As I forced the mini-vomit back down my throat I thought to myself, these must be some die-hard yarn crafters, as I could not imagine that somebody else was doing this for them. Oh no, no...never fear. There is a service to meet every need. VIP Fibers is a Texas-based company who specializes in 'Mail Order Custom Handspun Yarn from Your Very Important Pets!' They do warn, however; 'Many dogs and cats have a fine and lustrous undercoat so suitable for spinning. It does not, however, have the crimp or elasticity such as found in wool from a sheep, and therefore is not suitable for all projects such as socks.' Yeah, because your feet didn't stink enough, now they'd smell like wet dog on top of it!
How, you may ask me, is this different than using any other natural fiber, such as wool or alpaca? Well, because the last time I pet a labrador or a freaky cat that was shedding everywhere, I don't remember thinking to myself "Oh my God, this would feel so luxurious in the form of a cozy sweater." It was more like "Sick, now I have to go wash my hands."
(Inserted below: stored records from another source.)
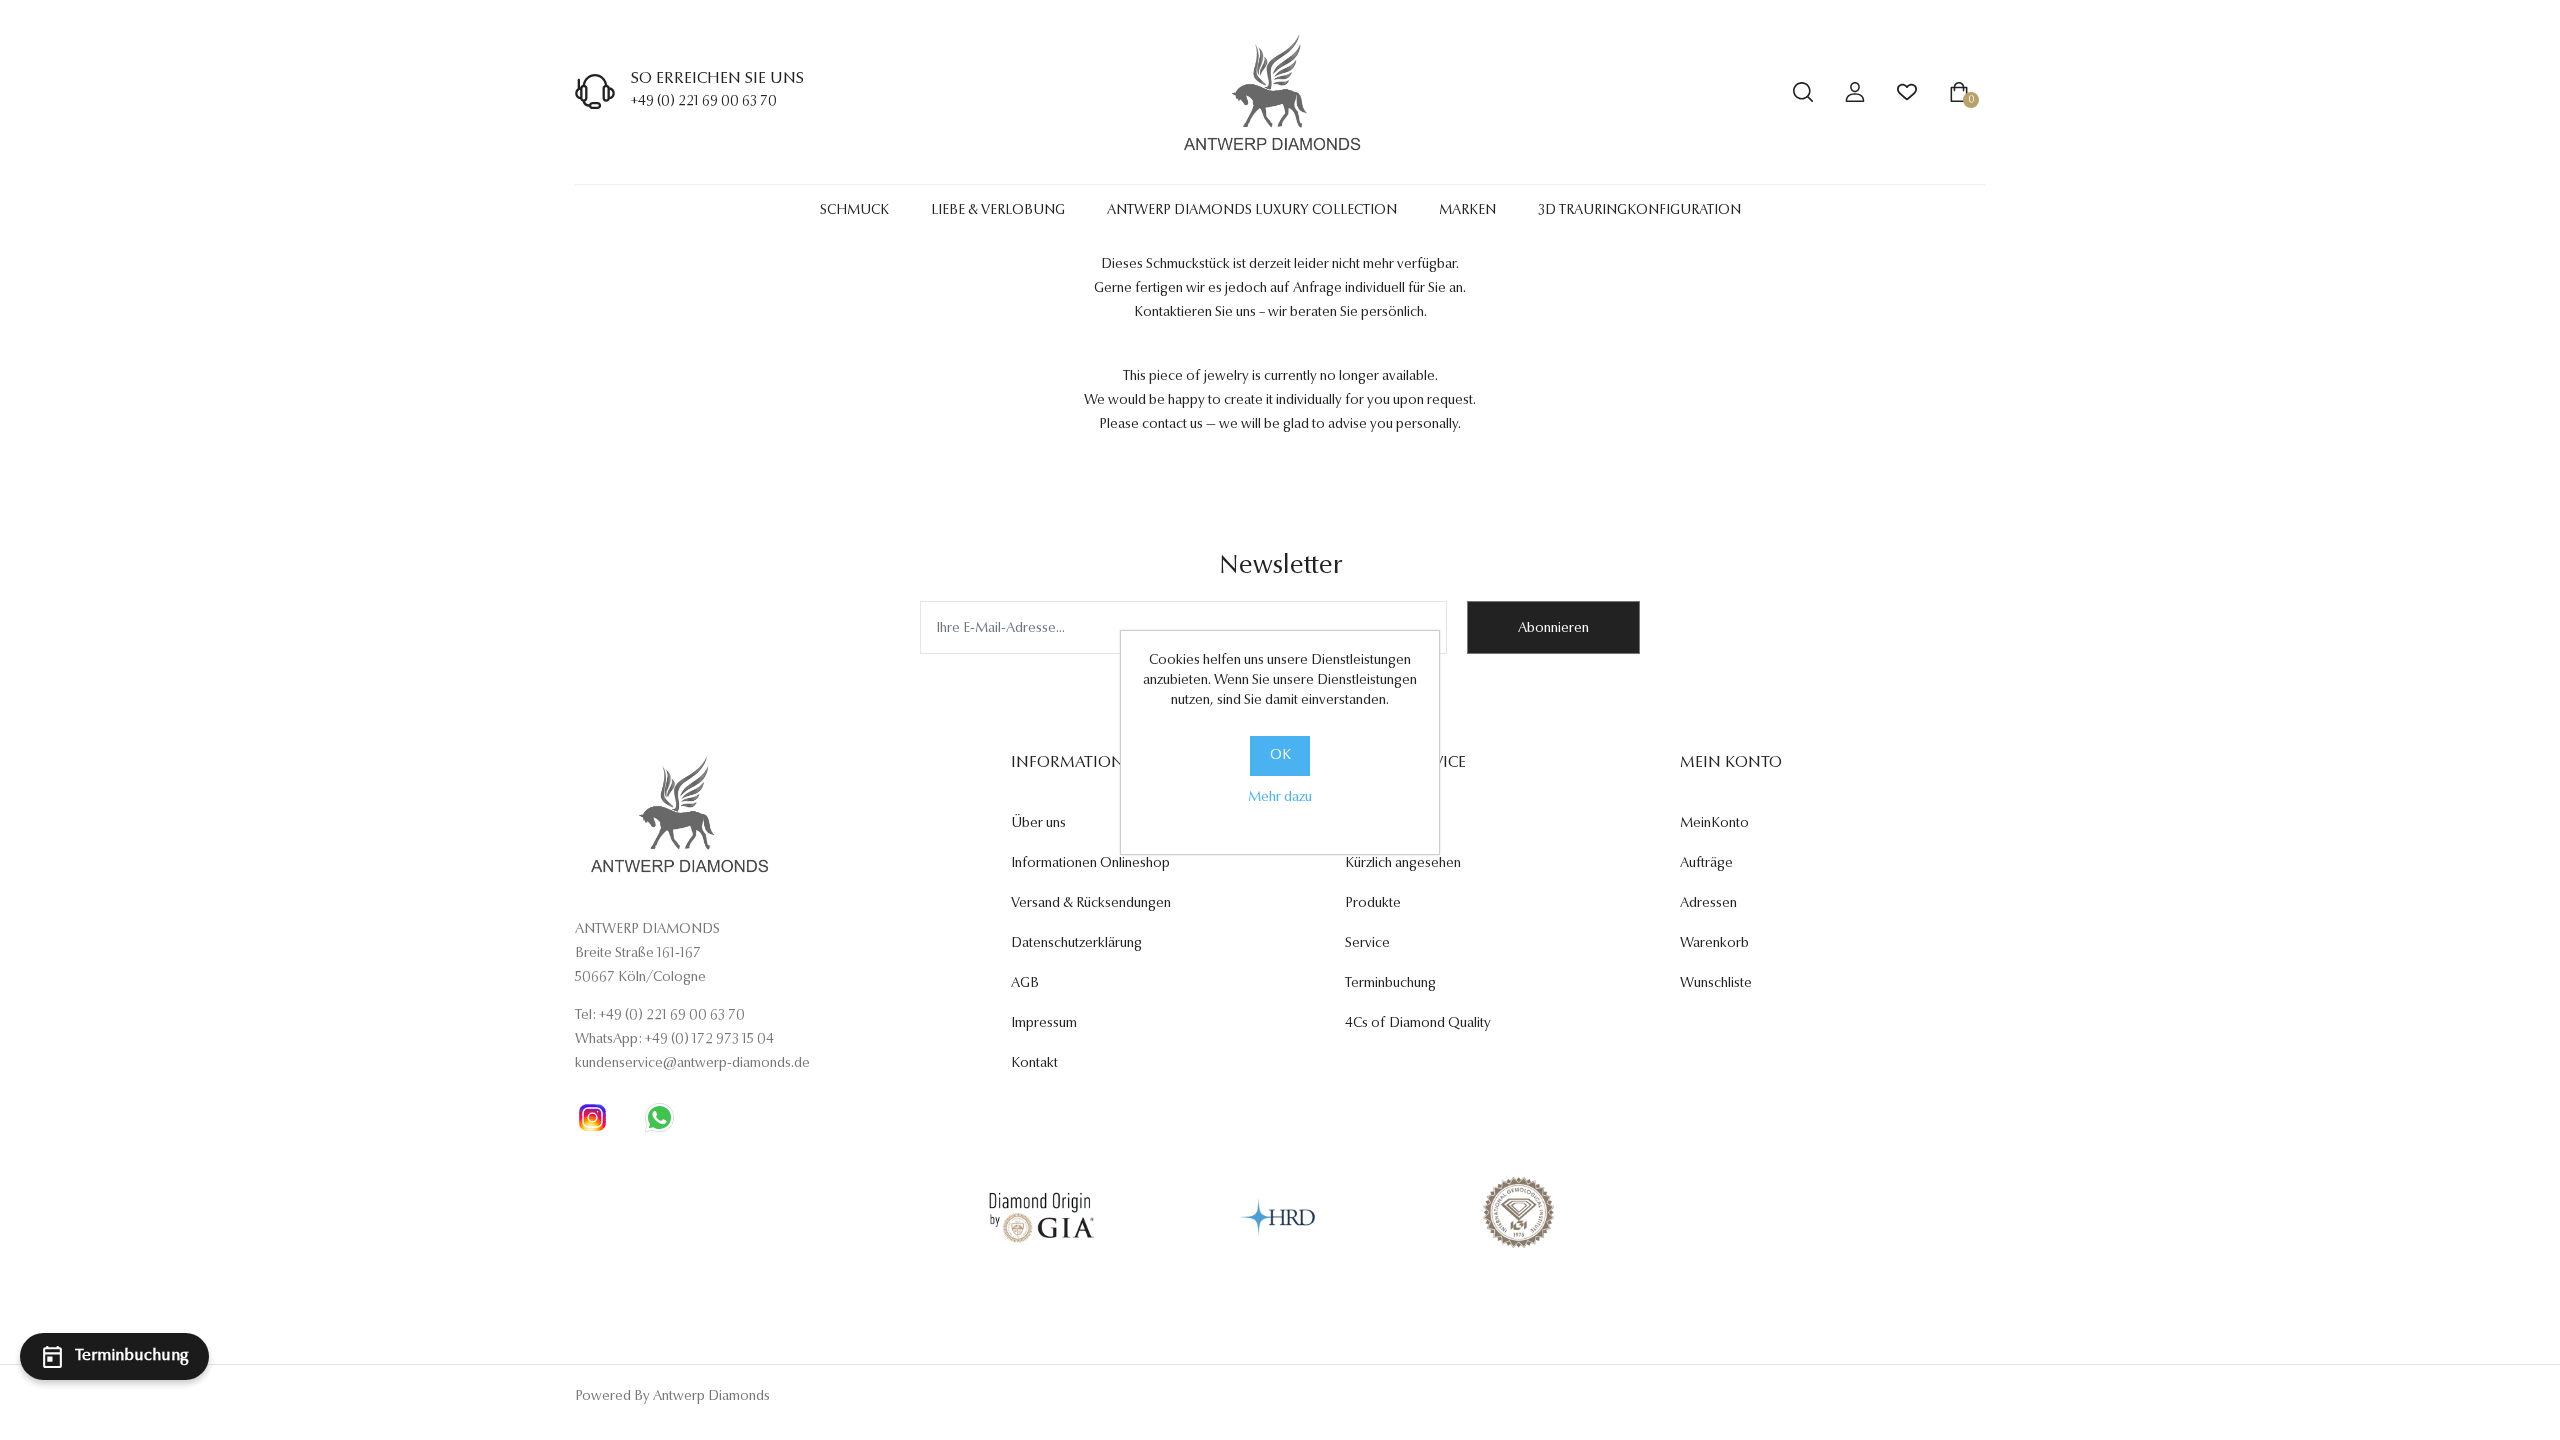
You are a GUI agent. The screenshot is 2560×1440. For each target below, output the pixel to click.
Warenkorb (1714, 944)
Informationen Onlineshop (1090, 864)
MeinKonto (1714, 824)
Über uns (1038, 824)
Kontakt (1034, 1064)
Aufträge (1706, 864)
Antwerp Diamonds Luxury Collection (1252, 211)
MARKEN (1467, 211)
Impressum (1044, 1024)
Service (1367, 944)
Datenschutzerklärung (1076, 944)
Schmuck (854, 211)
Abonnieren (1553, 629)
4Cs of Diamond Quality (1418, 1024)
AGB (1025, 984)
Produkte (1373, 904)
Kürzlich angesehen (1403, 864)
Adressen (1708, 904)
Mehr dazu (1280, 798)
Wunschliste (1716, 984)
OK (1280, 756)
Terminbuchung (1390, 984)
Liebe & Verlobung (998, 211)
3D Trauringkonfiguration (1639, 211)
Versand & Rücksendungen (1091, 904)
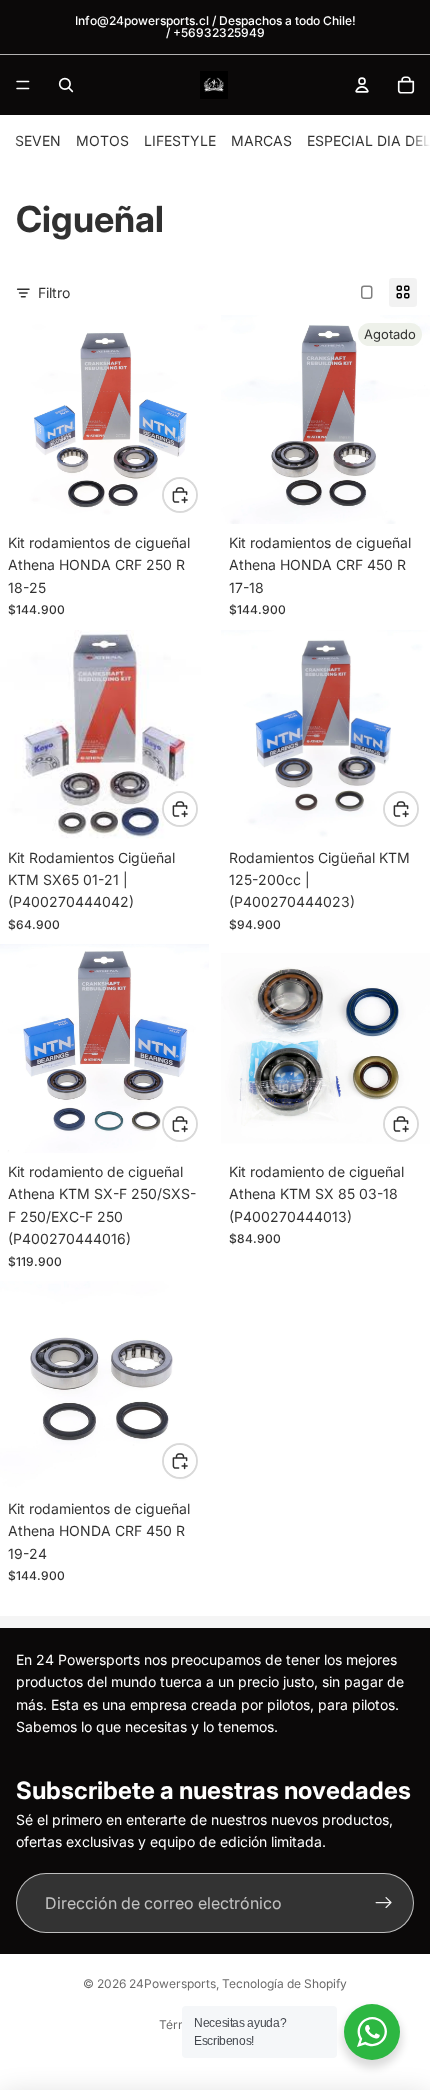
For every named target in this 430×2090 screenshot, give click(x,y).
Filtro (54, 292)
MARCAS (261, 140)
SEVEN (38, 140)
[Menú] (23, 85)
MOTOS (102, 140)
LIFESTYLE (180, 140)
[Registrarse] (384, 1903)
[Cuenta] (362, 85)
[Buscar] (66, 85)
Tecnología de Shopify (284, 1983)
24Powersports (172, 1983)
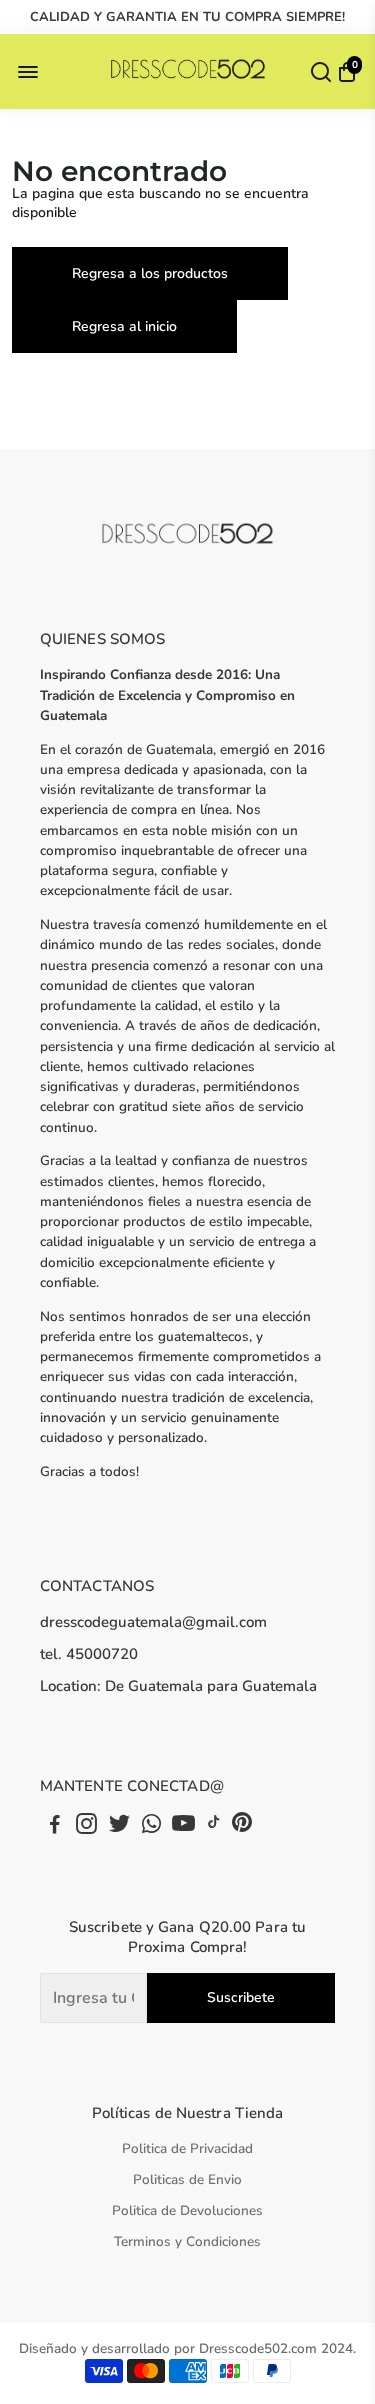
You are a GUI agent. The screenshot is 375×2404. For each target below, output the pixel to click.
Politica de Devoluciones (187, 2210)
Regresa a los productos (150, 273)
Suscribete (241, 1997)
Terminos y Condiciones (187, 2241)
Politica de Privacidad (187, 2148)
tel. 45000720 (89, 1654)
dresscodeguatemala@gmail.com (153, 1622)
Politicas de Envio (187, 2179)
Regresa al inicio (124, 326)
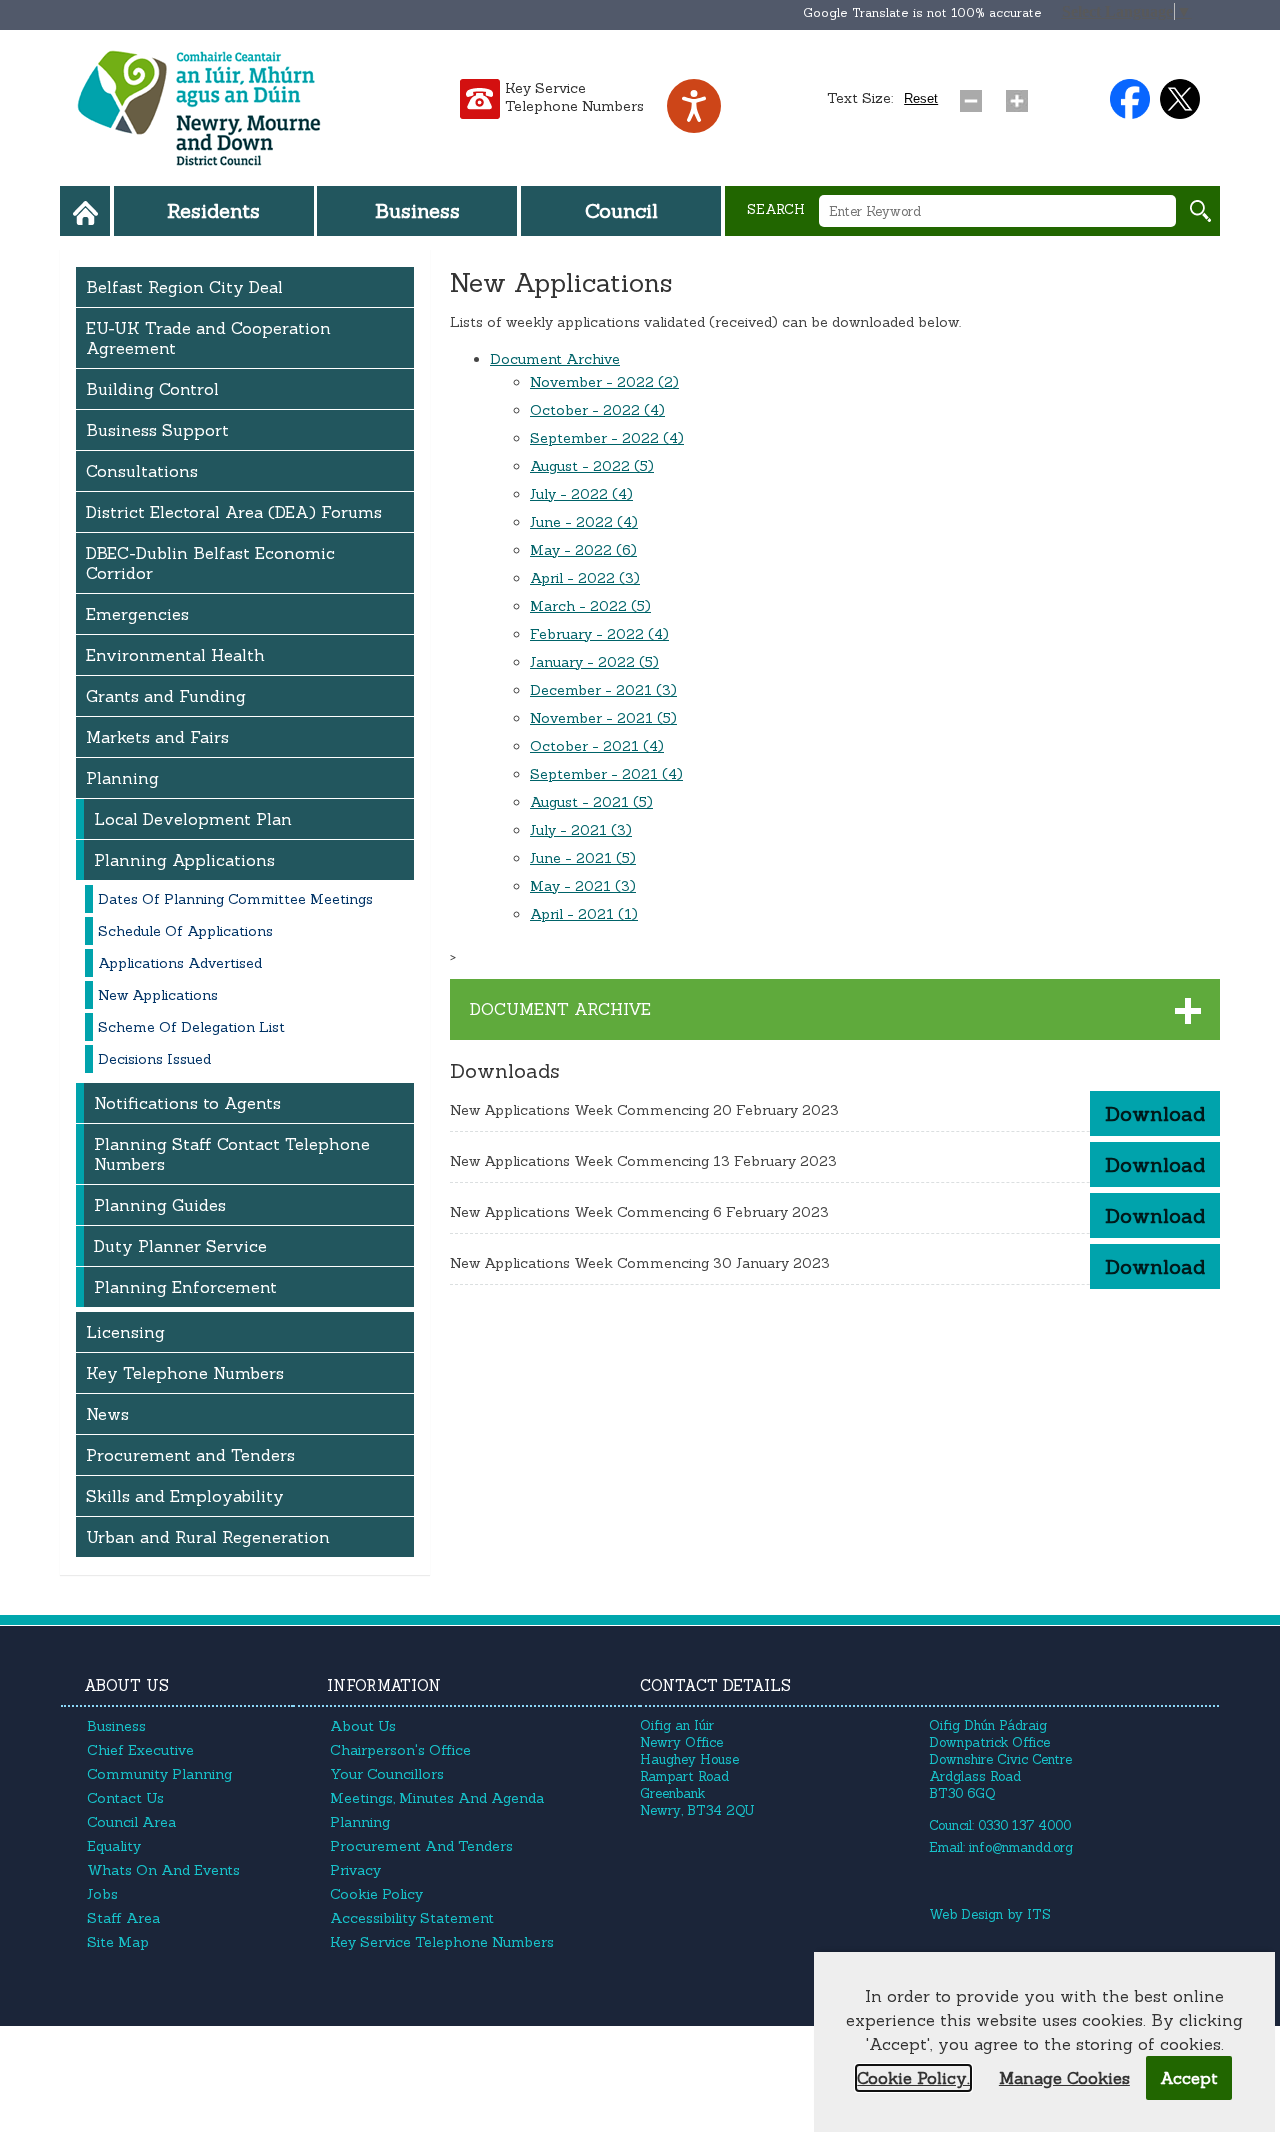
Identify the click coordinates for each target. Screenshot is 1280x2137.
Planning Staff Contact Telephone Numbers (232, 1154)
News (107, 1414)
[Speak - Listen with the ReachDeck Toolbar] (694, 106)
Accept (1189, 2078)
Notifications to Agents (187, 1103)
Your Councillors (387, 1774)
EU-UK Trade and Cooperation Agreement (208, 338)
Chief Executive (140, 1750)
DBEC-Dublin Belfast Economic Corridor (210, 563)
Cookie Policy (376, 1894)
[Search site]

Yes, I agree that part of this is my own issue, as I have always been slightly grossed out by stray pet hair, and have to repress the urge to wipe stray hairs off of my pant-leg when Snookems rubs against me in their owner's presence. That said, I am not anti-animal or a proponent of shaved/hairless pets, and I understand that household pet hair is an unavoidable part of owning something that has fur and having them share your living space. HOWEVER, my understanding of that issue does not extend to the point of wanting to wear the animal, or make a sweet dream catcher out of it.
Even my friends who love their pets thought that the idea of this was gross, and I know that they own several lint rollers with which to 'de-fur' themselves before leaving the house. Honestly, when I read this blog post, I was almost waiting for a gotcha! at the end of it, but alas, I must just sit at my computer and silently shake my head shivering with repulsion at the thought.
One must admit that there is a slightly Hannibal-esque quality to it..."I ate his liver with some fava beans and a nice chianti." Except now, you wore your pet hair with some corduroys and a nice turquoise bangle.